Took a trip to Oklahoma to visit my son Tim. He's doing well. I'm back home now, so here is a new Bible Insight:
First Thessalonians 4:9-12 dealt with the problem of how to live in light of the expectation that Christ could return at any moment. Do we keep on working or should our life change in some way? But soon, life in the church was further complicated by another question. As Christ tarried, some believers began to die. What happens to them in the rapture? Paul wrote to comfort these believers.
In First Thessalonians 4:13, Paul begins with a favorite phrase: "But I do not want you to be ignorant, brethren." "Ignorant" (v. 13a) means "not to know, not to be informed." Paul tells the Thessalonian believers that he does not want them to be uninformed or unaware of the truth concerning those who have died in Christ. The double negative that is implicit here "is used by Paul to stress that he wishes to end his readers' lack of knowledge by making them share in his knowledge" (Colin Brown, The New International Dictionary of New Testament Theology, Vol. 2, [Zondervan: Grand Rapids, Michigan, 1967], 406).
He goes on: "But I do not want you to be ignorant, brethren, concerning those who have fallen asleep" (v. 13b). The key word in verses 13-14 is "fallen asleep." While asleep can refer to normal sleep, in the New Testament it is most often used to refer to believers who have died. This verb is used in the figurative sense, "emphasizing as it does the close relationship which exists for the observer between a person asleep and one dead" (Ibid, 442). In this sense, "asleep" refers only to the body. When a believer dies the body returns to where it came—"For dust you are, and to dust you shall return" (Gen. 3:19b). The spirit, on the other hand, returns to God—"And the spirit will return to God who gave it" (Eccles. 12:7b). This is important, because those who die in Christ are not in any state of unconsciousness. Rather, their spirit is conscious and with Christ in heaven, as Jesus told the thief on the cross who believed, "Today you will be with Me in Paradise (or heaven)" (Luke 23:43).
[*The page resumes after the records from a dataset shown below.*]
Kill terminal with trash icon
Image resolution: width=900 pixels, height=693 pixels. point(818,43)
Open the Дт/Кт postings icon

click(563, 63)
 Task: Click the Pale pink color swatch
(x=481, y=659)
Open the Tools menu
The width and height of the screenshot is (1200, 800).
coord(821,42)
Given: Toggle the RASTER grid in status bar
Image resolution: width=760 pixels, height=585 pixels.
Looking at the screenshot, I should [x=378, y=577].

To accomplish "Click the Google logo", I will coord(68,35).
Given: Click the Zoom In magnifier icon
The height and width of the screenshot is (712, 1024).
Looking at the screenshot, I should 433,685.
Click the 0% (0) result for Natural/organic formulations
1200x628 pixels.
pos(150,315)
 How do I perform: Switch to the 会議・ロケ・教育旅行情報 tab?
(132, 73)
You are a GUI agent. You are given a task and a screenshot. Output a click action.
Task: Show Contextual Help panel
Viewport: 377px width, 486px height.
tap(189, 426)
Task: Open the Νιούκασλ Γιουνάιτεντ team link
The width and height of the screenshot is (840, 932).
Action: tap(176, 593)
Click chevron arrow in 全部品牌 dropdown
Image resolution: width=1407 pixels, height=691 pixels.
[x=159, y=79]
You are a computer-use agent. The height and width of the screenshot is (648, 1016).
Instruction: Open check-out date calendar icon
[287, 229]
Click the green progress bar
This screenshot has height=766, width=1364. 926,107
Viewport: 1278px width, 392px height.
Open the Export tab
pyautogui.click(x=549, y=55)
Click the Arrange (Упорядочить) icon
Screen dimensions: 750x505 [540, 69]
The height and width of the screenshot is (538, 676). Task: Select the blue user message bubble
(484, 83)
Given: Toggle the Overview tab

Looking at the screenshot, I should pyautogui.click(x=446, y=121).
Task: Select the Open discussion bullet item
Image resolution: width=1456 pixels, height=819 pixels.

Note the entire statement here: "But I do not want you to be ignorant, brethren, concerning those who have fallen asleep, lest you sorrow as others who have no hope" (1 Thess. 4:13). There is the statement of purpose—"lest you sorrow as others who have no hope" (v. 13b). The spiritual truth that Paul is about to explain gives us hope that does not disappoint. In fact, the truth that Paul is about to relate in verse 14 is intended to soften our sorrow by giving us hope. It is intended to stop us from grieving and give us joy.